1. At the instance of revenue, following question has been referred for opinion of this Court under Section 256(1) of the Income-tax Act, 1961(in short the 'Act') by the income-tax Appellate Tribunal, Delhi Bench 'D' (hereinafter referred to as the Tribunal):

"Whether on facts and in the circumstances of the case, the Tribunal was justified in deleting the sum of Rs.26,803 brought to tax by the ITO u/s 41(1) of the Income-tax Act, 1961?"

2. Dispute lies within a very narrow compass. During the assessment proceedings for the assessment year 1976-77. Assessing Officer noted that the assessed had deleted unclaimed credit balance amounting to Rs. 35,185/- from the total income. Some was held to be taxable in terms of Section 41(1) of the Act. assessed preferred appeal before the Commissioner of Income-tax (Appeals)(in short the CIT(A)'). Said authority noticed that the amounts were credited to the profit and loss account. It was assessed's stand that these were claims made against various agents of the assessed company for loss or wrong delivery with the hope that the consignee will have to be paid this amount. CIT(A) noted that a sum of Rs. 8382/- was not debited to the profit and loss account in earlier years and could not, therefore, be taxed under Section 41(1) of the Act. So far as the other amounts are concerned, it was observed that the amounts in question remained credited to the profit and loss account and it prima facie indicated that there was a remission of the liability. assessed preferred appeal before the Tribunal. It was the stand of assessed that unilateral transfer of any entry in the accounts to the profit and loss account does not bring about cessation of liability of the debtor. Therefore, the amounts continue to remain as liability and cannot be treated as income under Section 41(1) of the Act. Tribunal held that the mere fact that some party had unilaterally written back the amount to its profit and loss account does not amount to remission or cessation of liability. Accordingly it was held that the income cannot be treated as assessable under Section 41(1) of the Act. On being moved for reference, the question as set out above has been referred for opinion of this Court.

3. We have heard learned counsel for the revenue. There is no appearance on behalf of assessed in spite of notice. Learned counsel for revenue submitted that the fact that the concerned party had made an entry in the profit and loss account is indicative of the fact that there was cessation of liability. The Tribunal according to him did not consider this relevant aspect.

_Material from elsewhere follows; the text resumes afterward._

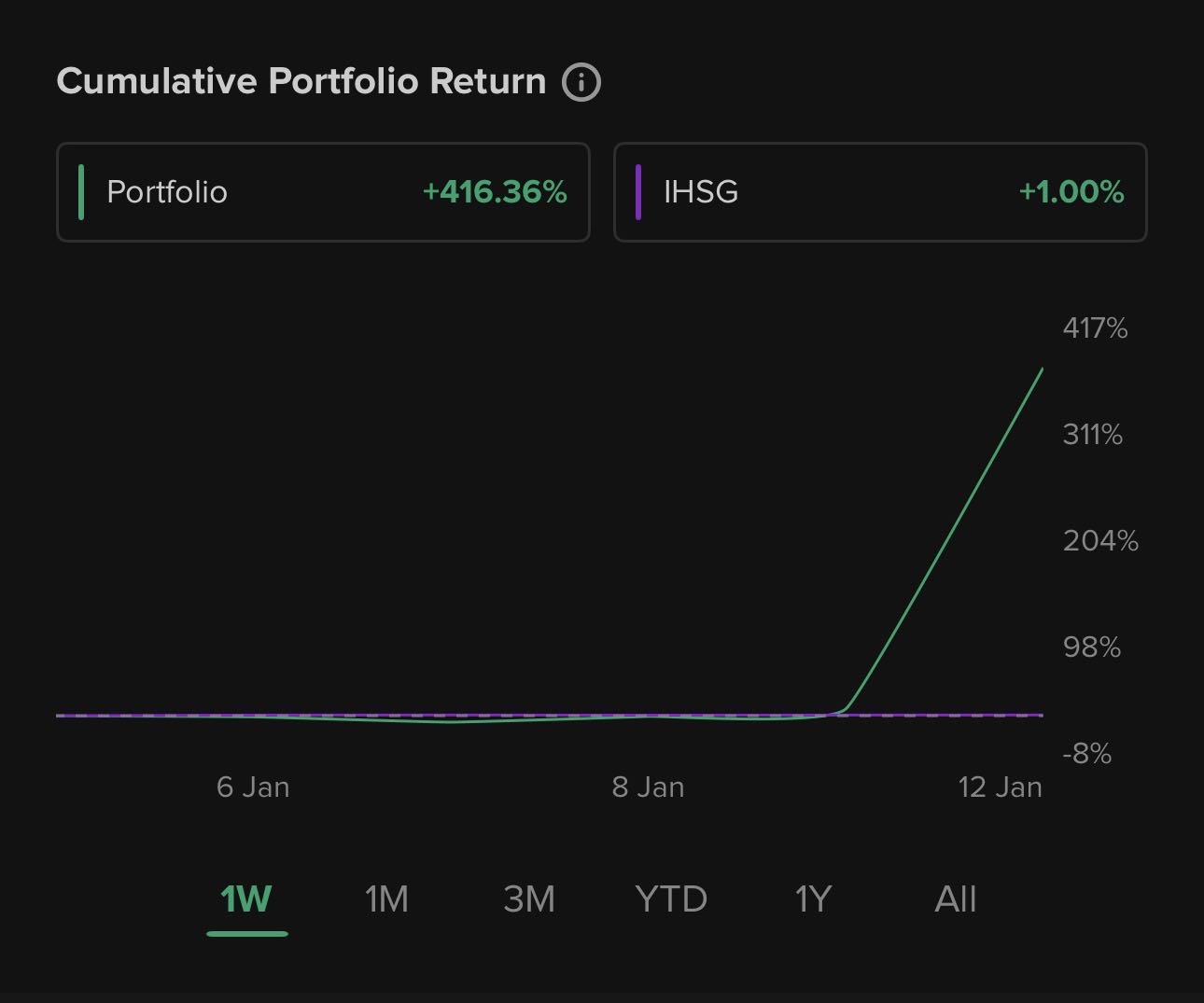Click the +1.00% IHSG return value
The height and width of the screenshot is (1003, 1204).
[1071, 192]
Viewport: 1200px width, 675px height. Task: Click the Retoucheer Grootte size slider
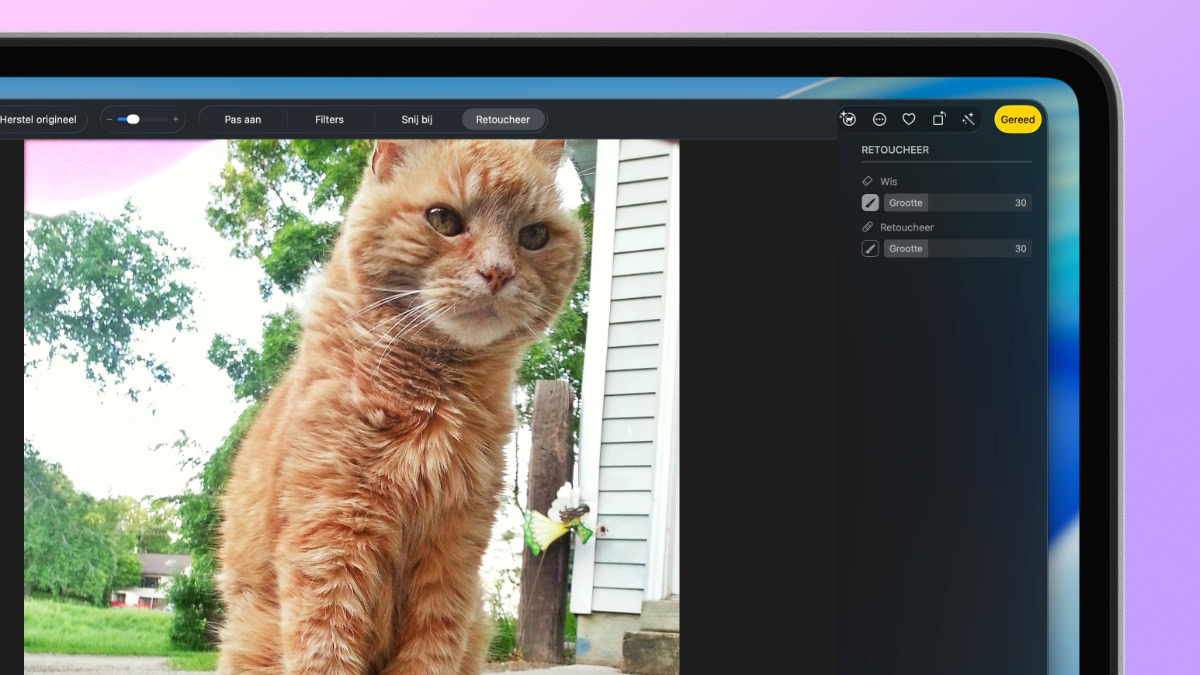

4. At this juncture it would be relevant to refer to a decision of the Apex Court in CIT v. T.V. Sundaram Iyengar & Sons Ltd., (1996) 222 ITR 344. It was inter alia, observed that if an amount is received in the course of a trading transaction, even though it is not taxable in the year of receipt as being of revenue character, the amount changes its character when the amount becomes the assessed's own money because of limitation or by any other statutory or contractual right. When such a thing happens, common sense demands that the amount should be treated as income of the assessed. Applying the ratio of said decision, it has to be held that the amount in question was taxable under Section 41(1)of the Act. The question referred is, therefore, answered in the negative, in favor of revenue and against the assessed.

Reference application stands disposed of.